__WHAT TO WORK ON__
Read the lines of the data below and retrieve those with "will".

= = = = = = =

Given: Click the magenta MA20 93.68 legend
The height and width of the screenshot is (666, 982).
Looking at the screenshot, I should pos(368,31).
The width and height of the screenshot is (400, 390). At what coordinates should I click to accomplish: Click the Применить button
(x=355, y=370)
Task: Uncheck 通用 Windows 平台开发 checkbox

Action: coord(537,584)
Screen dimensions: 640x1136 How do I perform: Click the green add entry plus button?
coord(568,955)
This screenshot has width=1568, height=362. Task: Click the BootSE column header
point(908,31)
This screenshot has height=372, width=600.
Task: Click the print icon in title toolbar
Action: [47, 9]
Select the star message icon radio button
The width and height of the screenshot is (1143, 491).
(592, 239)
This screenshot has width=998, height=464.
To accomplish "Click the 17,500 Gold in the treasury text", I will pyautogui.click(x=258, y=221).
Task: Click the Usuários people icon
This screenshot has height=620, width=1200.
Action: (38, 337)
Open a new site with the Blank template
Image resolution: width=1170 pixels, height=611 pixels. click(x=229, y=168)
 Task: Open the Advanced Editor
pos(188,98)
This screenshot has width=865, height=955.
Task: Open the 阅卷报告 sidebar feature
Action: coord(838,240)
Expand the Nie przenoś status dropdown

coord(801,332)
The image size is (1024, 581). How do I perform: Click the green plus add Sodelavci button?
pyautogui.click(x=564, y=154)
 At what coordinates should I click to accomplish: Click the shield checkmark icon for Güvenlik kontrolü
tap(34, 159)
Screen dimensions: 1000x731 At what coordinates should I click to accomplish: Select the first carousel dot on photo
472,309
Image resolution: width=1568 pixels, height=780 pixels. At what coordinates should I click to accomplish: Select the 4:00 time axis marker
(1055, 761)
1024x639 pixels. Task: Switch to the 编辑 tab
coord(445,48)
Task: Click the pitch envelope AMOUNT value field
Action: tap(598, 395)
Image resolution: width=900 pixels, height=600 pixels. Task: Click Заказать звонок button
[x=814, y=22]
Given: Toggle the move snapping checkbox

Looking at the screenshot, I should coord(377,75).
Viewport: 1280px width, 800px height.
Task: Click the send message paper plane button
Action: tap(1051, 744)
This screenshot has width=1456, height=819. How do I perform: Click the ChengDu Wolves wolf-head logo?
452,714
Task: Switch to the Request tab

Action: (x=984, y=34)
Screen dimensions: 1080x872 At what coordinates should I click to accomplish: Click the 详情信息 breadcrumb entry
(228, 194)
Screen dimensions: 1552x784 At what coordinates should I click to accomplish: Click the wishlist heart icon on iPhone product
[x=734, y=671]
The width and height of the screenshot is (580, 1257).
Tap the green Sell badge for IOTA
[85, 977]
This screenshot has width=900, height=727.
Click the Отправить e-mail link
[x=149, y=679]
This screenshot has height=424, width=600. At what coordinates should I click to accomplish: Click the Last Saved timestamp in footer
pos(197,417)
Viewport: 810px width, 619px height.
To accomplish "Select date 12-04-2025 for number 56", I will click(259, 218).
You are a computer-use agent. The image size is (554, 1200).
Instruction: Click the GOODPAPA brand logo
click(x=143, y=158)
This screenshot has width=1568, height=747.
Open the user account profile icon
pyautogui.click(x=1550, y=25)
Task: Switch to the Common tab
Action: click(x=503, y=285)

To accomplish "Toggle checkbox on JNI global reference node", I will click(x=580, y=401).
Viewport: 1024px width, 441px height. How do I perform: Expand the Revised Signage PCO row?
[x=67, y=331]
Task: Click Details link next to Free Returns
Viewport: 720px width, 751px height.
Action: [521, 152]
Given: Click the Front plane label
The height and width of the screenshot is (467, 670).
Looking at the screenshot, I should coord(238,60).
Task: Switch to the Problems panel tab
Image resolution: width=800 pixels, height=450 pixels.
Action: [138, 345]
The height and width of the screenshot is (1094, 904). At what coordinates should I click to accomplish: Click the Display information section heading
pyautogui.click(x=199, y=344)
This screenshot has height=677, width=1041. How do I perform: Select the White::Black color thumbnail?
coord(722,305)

= = = = = = =

__ANSWER TO THIS PROBLEM__
To accomplish "Click the 17,500 Gold in the treasury text", I will pyautogui.click(x=258, y=221).
To accomplish "Select date 12-04-2025 for number 56", I will click(259, 218).
To accomplish "Toggle checkbox on JNI global reference node", I will click(x=580, y=401).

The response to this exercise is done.